Dear friends, since God loved us that much, we surely ought to love each other. No one has ever seen God. But if we love each other, God lives in us, and his love is brought to full expression in us. – 1 John 4:11-12

Rebekah officiating at Westminster

Rebekah officiating at Westminster

As a “preacher’s spouse” – aka clergy-hubby – one of the things I’ve had to get used to over the years is “working the room” at social events.

My normal, more natural, “go-to” response leans toward the shy, the bashful, and the “Let me sip coffee in the corner of the room, by myself, because I don’t know any of these people.”
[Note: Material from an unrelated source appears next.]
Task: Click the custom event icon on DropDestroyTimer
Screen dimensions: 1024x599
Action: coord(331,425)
But that doesn’t really cut it when your wife is Ms. Congeniality Preacher Person; so I have made some progress, over the years; I’m learning, and when I have to I know how to do a pretty fair mingling job.

downtown Raleigh from reception

downtown Raleigh from reception

WEDDING: Case in point Saturday evening’s wedding in Raleigh. The bride has family roots at Wake Forest Presbyterian, which is why Rebekah was asked to officiate, but grandparent mobility issues shifted the venue to Westminster Presbyterian in Raleigh. Additionally, all the guests were from somewhere out of town, so the only people I’d actually met before were the bride and groom (and they were a little busy!).
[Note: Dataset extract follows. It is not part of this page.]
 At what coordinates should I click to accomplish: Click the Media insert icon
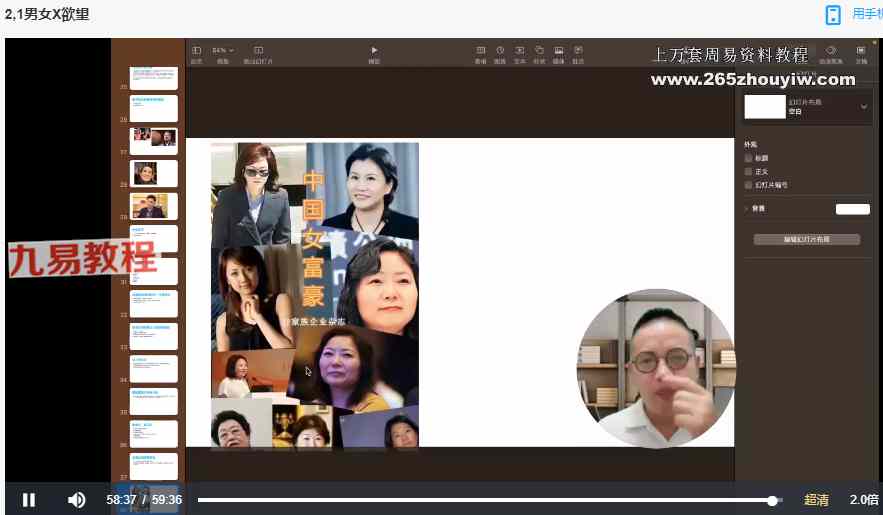click(558, 50)
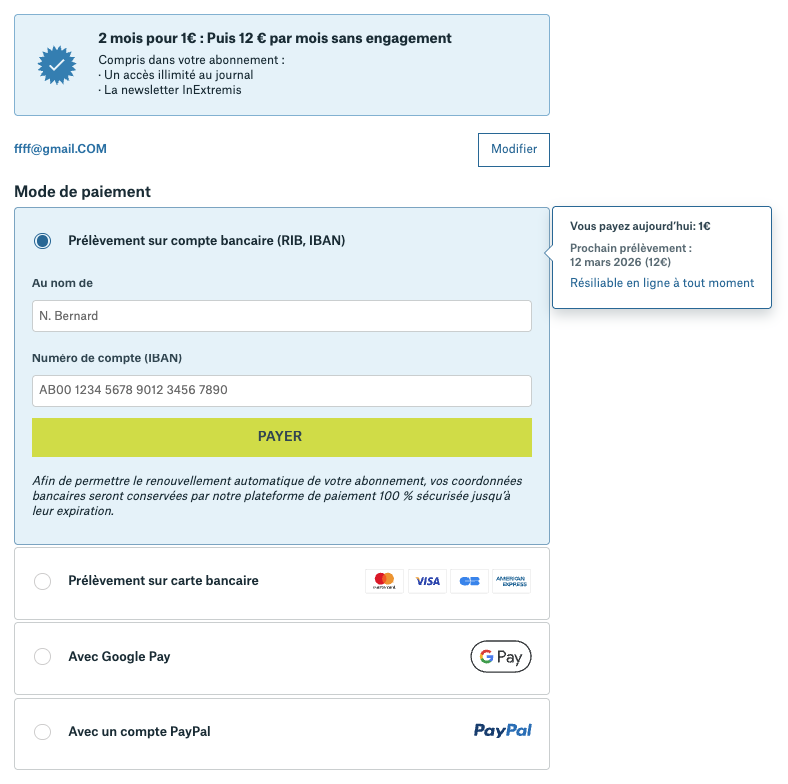Click the Modifier button
The image size is (788, 784).
[x=514, y=149]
But, at the reception, there on the 21st Floor of some office tower at the “Capital City Club,” I worked the room like I knew what I was doing; and I had a blast.

The formula was, of course, good people plus the context of celebrating deliberate, life-transforming, committed, “I choose to be with you,” love. Love that puts its stock in commitment, in faithfulness, and in the day-by-day decision to put love into action, the quality of action that is rooted in the intention to serve, and to encourage, and to grow.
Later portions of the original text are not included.